We look at how custom-built software, powerful data mining tools and old-fashioned manual labour helped expose 1,000s of anonymous offshore account holders.
Sorting through 260 gigabytes (GB) of any data is not an easy task. That task is made even more complicated when the data is "not structured or clean" and consists of "a large and mainly unsorted collation of company and trust documents and instructions, e-mails, large and small databases and spreadsheets, personal identity documents, accounting information and agents' and companies' internal papers and reports."
That was the challenge facing the International Consortium of Investigative Journalists (ICIJ) following the leak of a huge trove of sensitive information about offshore accounts mainly relating to the British Virgin Islands.
To put it in context, the amount of leaked data dealt with during the investigation into offshore accounts is 160 times more than the US State Department cables leaked to and published by Wikileaks in 2010.
The information landed on the desk of Gerard Ryle, director of the ICIJ, last year. The "computer hard drive" on which the information was stored was not sent to Ryle randomly, but as a result of his three-year investigation into Australia's Firepower scandal - a case involving offshore havens and corporate fraud.

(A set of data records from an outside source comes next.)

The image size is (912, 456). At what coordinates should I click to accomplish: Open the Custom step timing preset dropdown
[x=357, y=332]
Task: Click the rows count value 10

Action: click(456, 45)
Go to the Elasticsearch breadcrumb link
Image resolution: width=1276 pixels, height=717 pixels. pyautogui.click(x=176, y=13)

The amount of information stored on the hard drive was staggering. The 260GB of data contained 2.5 million files, including 2 million emails, four large databases and half a million text, PDF, spreadsheet, image and web files.
During the course of the investigation details of more than 122,000 offshore companies or trusts, nearly 12,000 intermediaries (agents or "introducers"), and about 130,000 records on the people and agents who run, own, benefit from or hide behind offshore companies were discovered.

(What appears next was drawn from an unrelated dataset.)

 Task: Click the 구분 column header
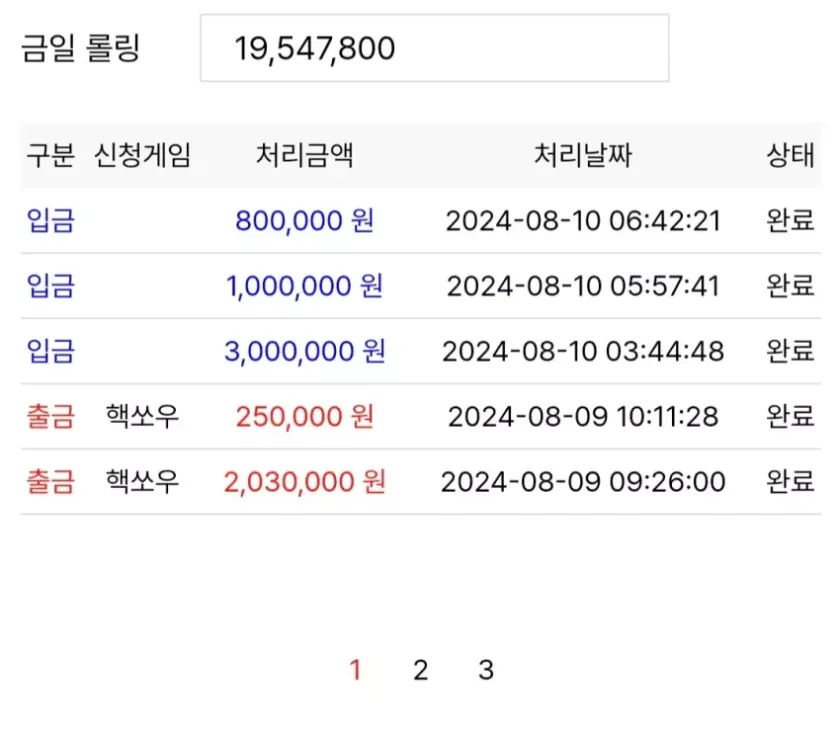[x=50, y=156]
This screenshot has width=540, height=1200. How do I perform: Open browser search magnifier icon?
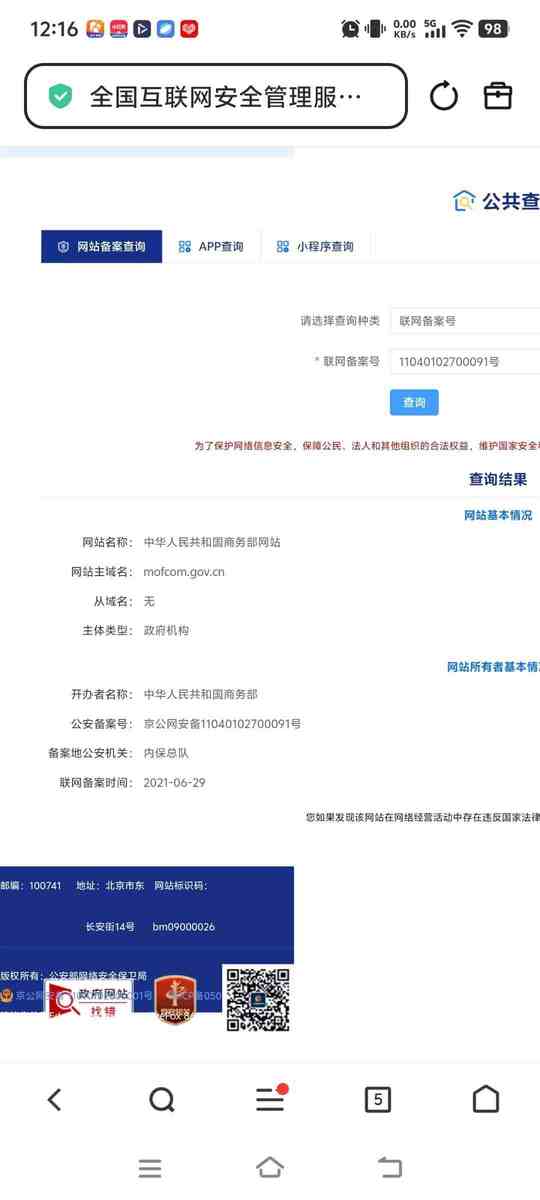pyautogui.click(x=162, y=1099)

The volume of data was daunting and while the ICIJ used some of the most sophisticated data mining technology available over the course of investigation, it all began with a group of journalists in New Zealand manually sifting through the reams of data to try and see exactly what they had on their hands.

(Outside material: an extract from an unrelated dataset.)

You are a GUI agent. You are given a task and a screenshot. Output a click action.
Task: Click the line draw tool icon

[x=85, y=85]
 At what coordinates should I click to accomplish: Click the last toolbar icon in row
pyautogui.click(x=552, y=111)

This manual analysis led to the identification of which countries the investigation would need to focus on, and therefore which countries the ICIJ needed reporters to work in.
Having established the scope of the investigation, 86 journalists in 46 countries around the globe began trying to untangle the complex set of data in front of them.
One of the main issues facing investigators was that tens of thousands of the documents were unreadable by traditional computer software as they were images such as photographs which contain no text.
To overcome this problem, optical character recognition (OCR) software was used to re-scan the unreadable files which identified and logged names and numbers on top of the images.
According to the ICIJ, this technique "brought to the surface dozens of important new documents, including passports, contracts and letters explaining how companies were controlled."
The next step was to begin analysing the huge volume of data it had on its hands.
On the scale the ICIJ were dealing with, it was not possible to simply go and look for the interesting pieces of data and so they turned to "free text retrieval" software.
This software is able to automatically analyse vast troves of data, many times bigger than this investigation, pre-indexing every number, word and name, making it possible for complex queries to be completed in milliseconds.
This powerful software has been traditionally used by the world's intelligence agencies, law firms and commercial corporations but not investigative journalists as the cost is prohibitive.
However thanks to Australian company Nuix granting the ICIJ a number of licences free-of-charge, it was able to use its high-end e-discovery software to help index the 260GB of data.
With the data indexed and journalists primed in countries around the world, what the ICIJ needed was a centralised, online hub, where those involved in the investigation could log on and search the data.
Developed and deployed in Britian
Known as Interdata, the ICIJ's online search and retrieval system was developed and deployed by a British programmer in less than two weeks in December 2012, to "support an urgent need to get relevant documents and files out faster for research by dozens of new journalists who were joining the expanding Offshore Project."
Since the system went online, journalists have made more than 28,000 online searches and downloaded over 53,000 documents.
Other specially-built programs allowed for names and address to be checked and matched, and has spotted thousands of cases where the same person's data has been entered numerous times in different ways for different companies.
Another specially built piece of software identifies the country associated with each person and company, even when geographic data has not been entered fully or correctly.
Over a three month period the ICIJ was also able to recover and rebuild databases detailing offshore companies and the people who had set up and operated them.